Introduction of Department

くすりの窓

新緑のきれいな季節になりました。
気温もぐんぐんあがって夏の気配が感じられる今日このごろです。

今回のテーマは 胃薬 についてです。

市販の薬でもおなじみの胃薬ですが、薬によって効き方が違うことはご存じですか?。
今回は主要な胃薬の違いや注意点についてご紹介したいと思います。

 

2022年5月

消化器を痛める原因

<p胃には、胃酸などの攻撃因子から胃壁を守る防御因子が備わっています。

攻撃因子には胃酸、ペプシン(消化に関わる物質)などがあります。防御因子には粘液、プロスタグランジンという物質などがあり、両者のバランスが保たれて正常な状態を維持しています。

このバランスが崩れ、攻撃因子が強くなる、または防御因子が弱くなると胃に不調が起きることがあります。

例えば、胃のむかつき、痛み、吐き気などの軽度症状から、重度になると胃に潰瘍ができたり、胃酸が逆流して食道を痛めたりといった症状も起こる可能性があります。

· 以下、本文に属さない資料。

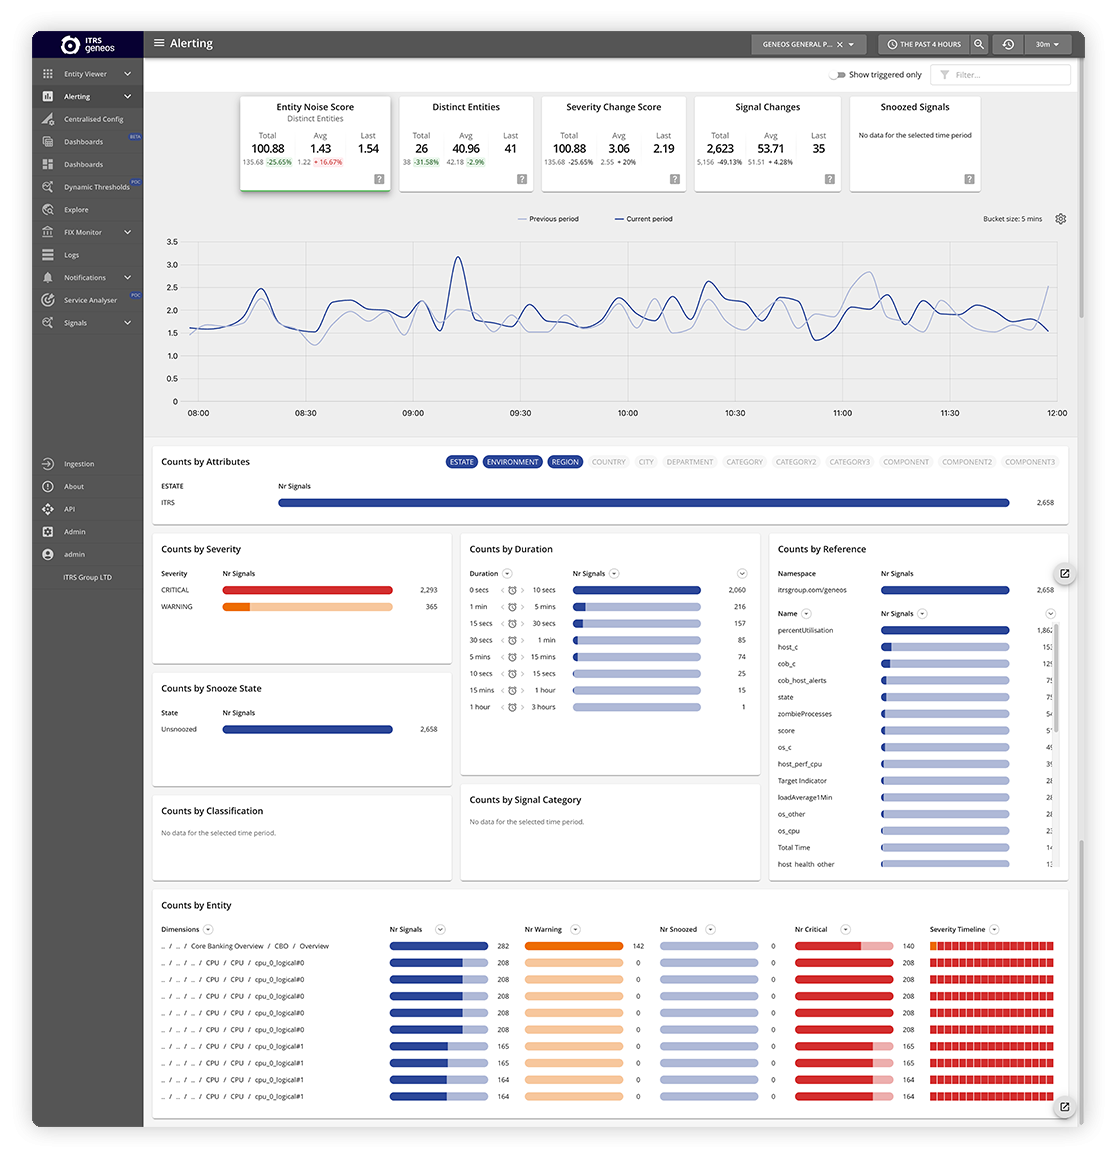Screen dimensions: 1117x1158
Task: Open the bucket size settings gear
Action: click(x=1061, y=218)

攻撃因子と防御因子のバランスを崩す要因として以下のようなものがあります。

  • 加齢
  • ストレス
  • 寝不足、過労
  • 刺激物の多い食生活(カフェイン、辛い物など)
  • 一部の薬剤(痛み止めなど)
  • 感染症(ピロリ菌など)

薬物治療としては大きく以下の3つ方針があります。

  • 胃酸の分泌を抑制する
  • 胃酸を中和する
  • 粘膜の防御機能を高める

ここで、当院で扱っている胃薬についてご紹介します。

①胃酸分泌抑制薬

過剰な胃酸の分泌や、胃酸自体が作られるのを抑えることで胃粘膜へのダメージを抑える薬です。胃酸分泌抑制薬には以下のようなものがあります。

H2ブロッカー
H2ブロッカー

H2ブロッカーは効果が現れるのが比較的速いですが、効果が長続きしないことがあります。H2ブロッカーの中には腎機能により減量が必要なものもあります。

プロトンポンプ阻害薬(PPI)
プロトンポンプ阻害薬(PPI)

PPIは効果が現れる早さは穏やかですが、効果が長続きし、現在では胃酸分泌抑制薬の第一選択として使われています。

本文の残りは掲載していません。